Science and Technology Studies (STS) aka Science, Technology and Society Studies is a fast growing field of academic inquiry in India since the 1980s. STS has developed in the country from the science movements of the 1970s and 1980s as well as the scholarly criticism of science and technology policies of the Indian state. Now the field is established with at least five generations of scholars and several departments and institutes specialising on science policy studies/STS.
Contents
Origin and Development
The field has a long history in India that goes back to the late 1970s, with the works of J.P.S. Uberoi, Ashis Nandy, Vandana Shiva, Claude Alvares and Shiv Visvanathan. However, there is a first generation of scholars from the 1970s who looked at science and technology generally from a Marxist perspective (and not from the purview of post-Kuhnian STS) such as Dharampal, Abdur Rahman,. Debiprasad Chattopadhyay, and SN Sen. Works of J.D. Bernal and Joseph Needham had a strong influence on the Indian STS in its formative years. The New Social Movements of the 1970s and 1980s in India contributed immensely to the emergence of the discipline, as these movements and activists groups influenced by Marxist, Gandhian and deep ecological perspectives could not avoid engaging with modern science and the modernization project in the post-colony. An important turning point was the creation of two institutions to study the social relations of science: Center for Interaction of Science and Society, Jawaharlal Nehru University, New Delhi (estd. 1970), and the National Institute for Science, Technology and Development Studies (NISTADS), New Delhi (estd: 1980). However, the Center for Interaction of Science and Society was closed down in the late 1970s by the state, finding it too critical of the nuclear energy/weaponry policies of the Indira Gandhi regime. In the 1990s, the field became vibrant with the intervention of a group of social historians of science inspired by postcolonial studies such as Deepak Kumar, Dhruv Raina, S. Irfan Habib, Itty Abraham, and Gyan Prakash. Works of sociologists like VV Krishna, E. Haribabu and Binaykumar Patnaik also are significant to the development of the field, along with the philosophical enquiries of Sunder Sarukkai.
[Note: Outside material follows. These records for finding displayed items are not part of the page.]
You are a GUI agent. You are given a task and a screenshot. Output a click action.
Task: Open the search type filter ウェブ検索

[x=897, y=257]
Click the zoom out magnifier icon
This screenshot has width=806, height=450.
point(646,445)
Institutes and Departments
Several departments of science policy studies were launched in the new millennium with a strong foundation in STS such as Center for Knowledge Culture and Innovation Studies (CKCIS), University of Hyderabad (2006), and Centre for Studies in Science, Technology & Innovation Policy, Central University of Gujarat, Gandhinagar (2009). The revamping of the Centre for Interaction of Science and Society at the Jawaharlal Nehru University, New Delhi, under the new name of Centre for Studies in Science Policy (CSSP) in the year 2000 was the first among this. The Humanities of Social Sciences Departments of many of the Indian Institutes of Technology (IITs) and Indian Institutes of Science Education and Research (IISER) have several faculty members trained in the field, and the number of scholars specializing on STS is steadily increasing in the country.